Business is good at Stone Forest

“For a small company, we get quite a few design awards.” Michael Zimber, owner of Stone Forest, was responding to the mention of two recent notices. The company’s Calma bathtub, carved out of a block of Marquina taupe marble, won Interior Design magazine’s “Best of the Year” award in the Bath Fixtures category for 2017. And the Papillon tub in Carrara marble was featured in a Wall Street Journal article, “The Wish List: Home Pros Pick Their Splurge Items,” last December. This bathtub is also available in black granite, limestone, sandstone, silver travertine, and Cumulo granite.

The Stone Forest product line includes copper, stainless steel, and stone kitchen sinks; sinks, pedestal sinks, tubs, and vanites for the bathroom; and stone fountains and lanterns (including Japanese Yukimi, Yasuga, Shinto, Wabi, and Oribe styles), birdbaths, fire vessels, benches, plinths, and other items for the garden and patio.

“We’re 70 percent kitchen and bath, but we’re wholesalers for kitchen and bath,” Zimber said, “so we supply a few hundred showrooms around the country, and around the world, actually, with these sort of high-end works all made out of natural materials.”

The kitchen and bath pieces range from classical European like the Bordeaux vanity to transitional and contemporary designs. The pieces are carved from single blocks of stone. There’s also a bronze and copper line, and pieces in iron, stainless, and wood. One of the firm’s unique new collections is the Industrial Series. The concept came from a pattern-making table from an early-20th-century factory. That has been reproduced and deconstructed for the cast-iron line that includes consoles, basin pedestals, shelves, towel bars, robe hooks, and toilet-paper holders.

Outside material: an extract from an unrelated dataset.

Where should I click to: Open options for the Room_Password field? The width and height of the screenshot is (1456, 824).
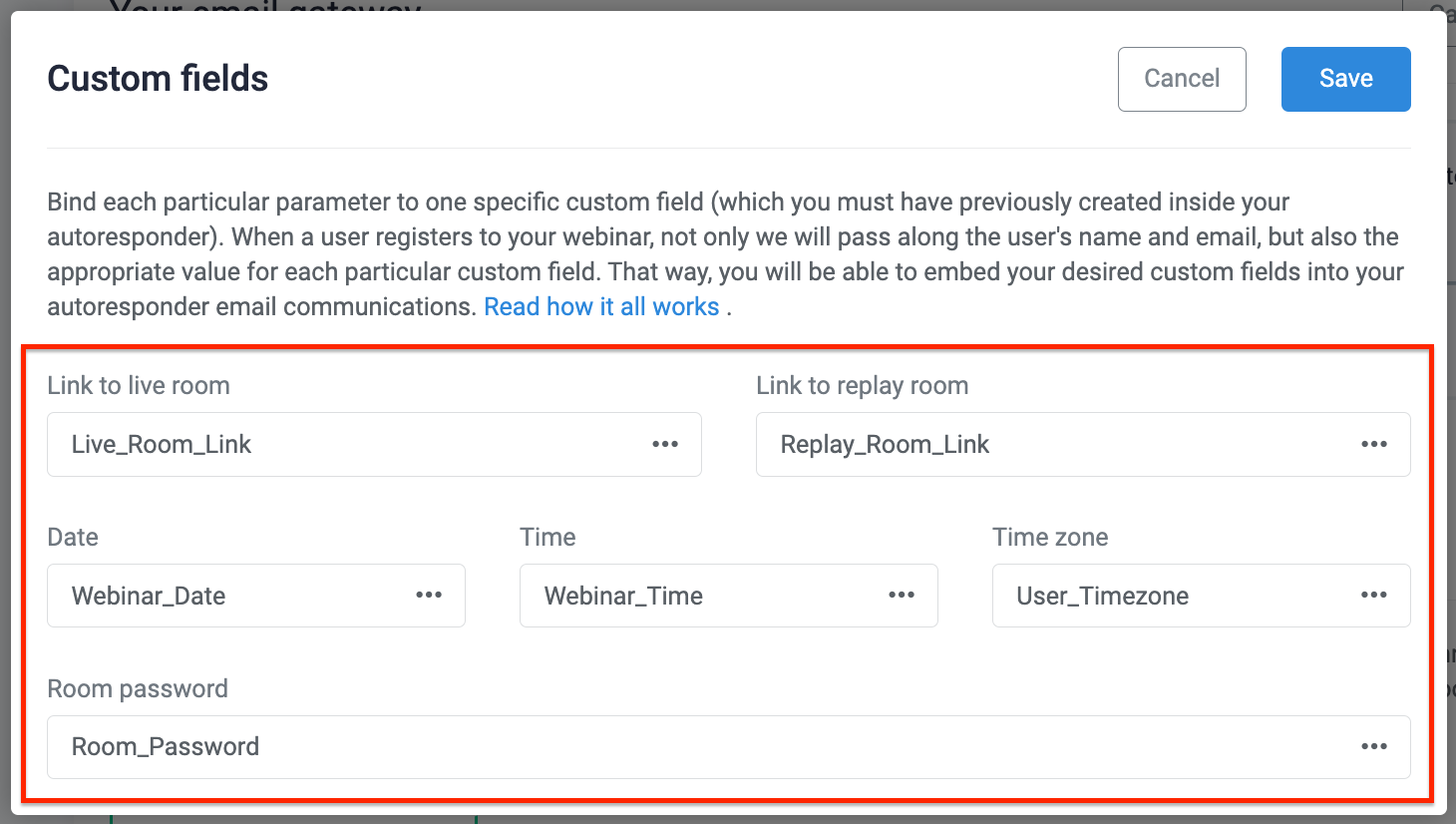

One of the highlights in the Stone Forest showroom at 213 S. St. Francis Drive is a water wall — installed rather like a large, feature fireplace — made of a curved slab of black granite. The business shows scores of fabulous pieces in the showroom and in the rambling outdoor spaces. “What I still love the most is the garden works,” Zimber said during a recent visit. “Most of our income today is derived from the kitchen and bath, but when I started the business, a lot of what we were doing was traditional Japanese stone lanterns and basins.

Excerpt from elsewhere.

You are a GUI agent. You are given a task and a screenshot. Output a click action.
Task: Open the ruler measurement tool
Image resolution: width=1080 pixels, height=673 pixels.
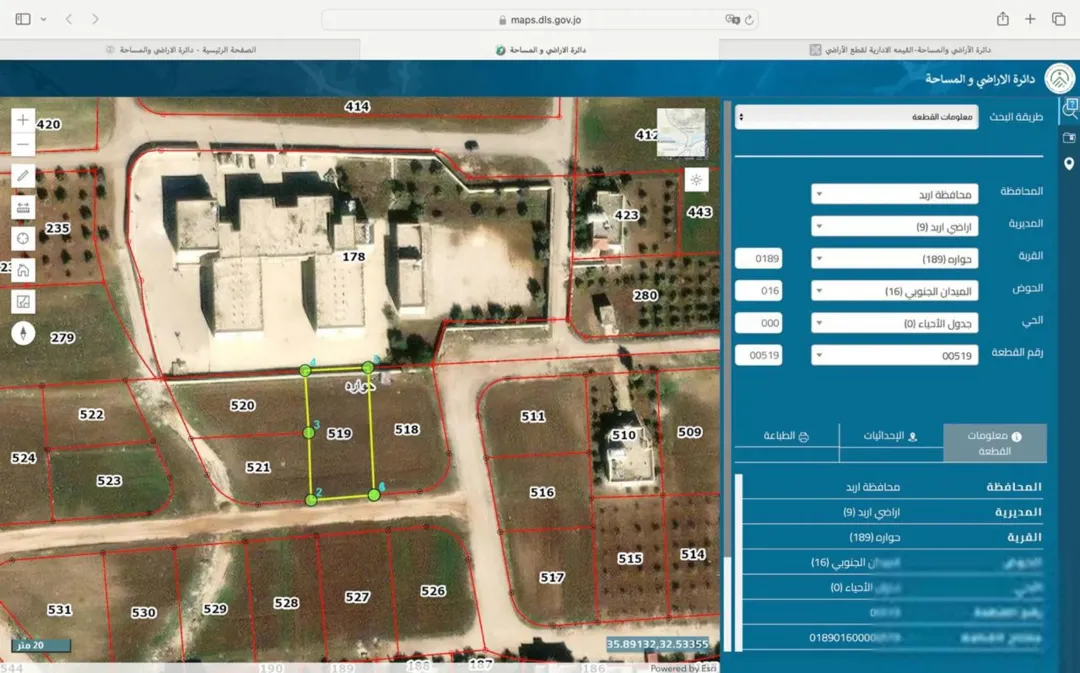click(23, 207)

The roots of the idea for Stone Forest came during the owner’s twenties, when he worked as a climbing and river guide. After being impressed by the close-up beauty of the rock in the cliffs he scaled, he began sculpting blocks of stone. He founded Stone Forest in 1989.

The company has a workshop on Agua Fria Street. “Our m.o. is that we’ll rough out at our workshop in Asia, ship here, and we do the finish work in the workshop. Every year we come up with five or six new designs, and we do a lot of custom pieces.”

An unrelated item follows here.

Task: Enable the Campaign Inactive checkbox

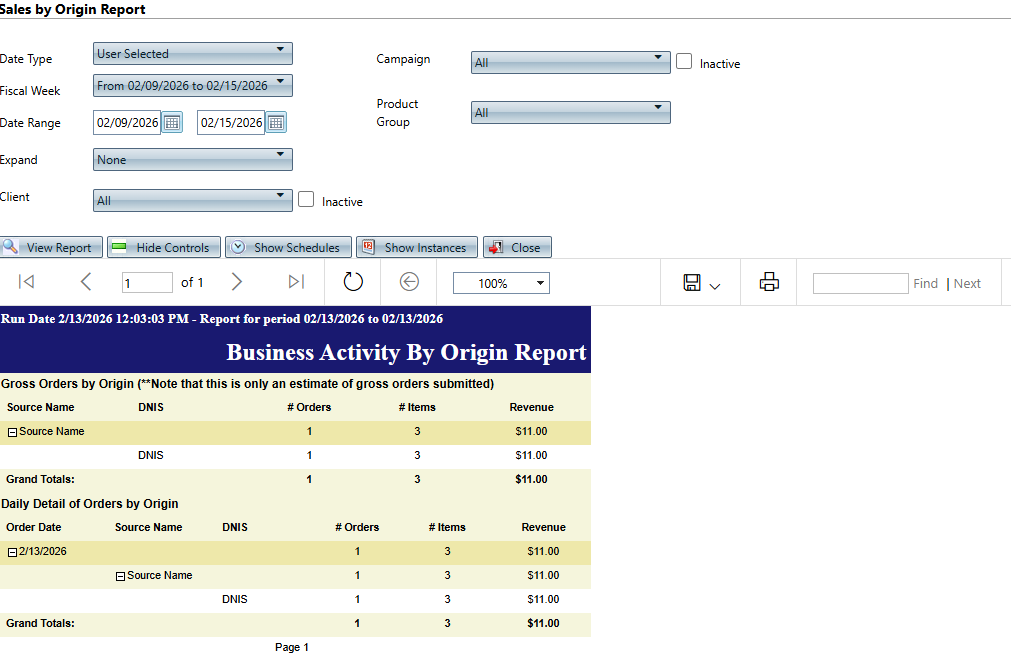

He has personally sourced stone all over the world. “I spend a lot of time visiting quarries and choosing blocks. We’re always looking for new stone,” he said. “In kitchen and bath, our most popular stone is probably Italian carrara marble.” Other exotic beauties are onyx, Mongolian basalts, and Turkish travertines.

The company does a lot of work with architects, interior designers, and landscape architects, and there have been collaborations with artists like Tom Joyce and stonemason Tomas Lipps.

“We aspire to make architectural statements that will hold up over time. Elegant simplicity is the aim,” Zimber said. “We love contrast in texture, so many pieces alternate rough and polished surfaces. The whole idea of the business was to keep it simple and let the natural materials speak louder than any design you can think of.”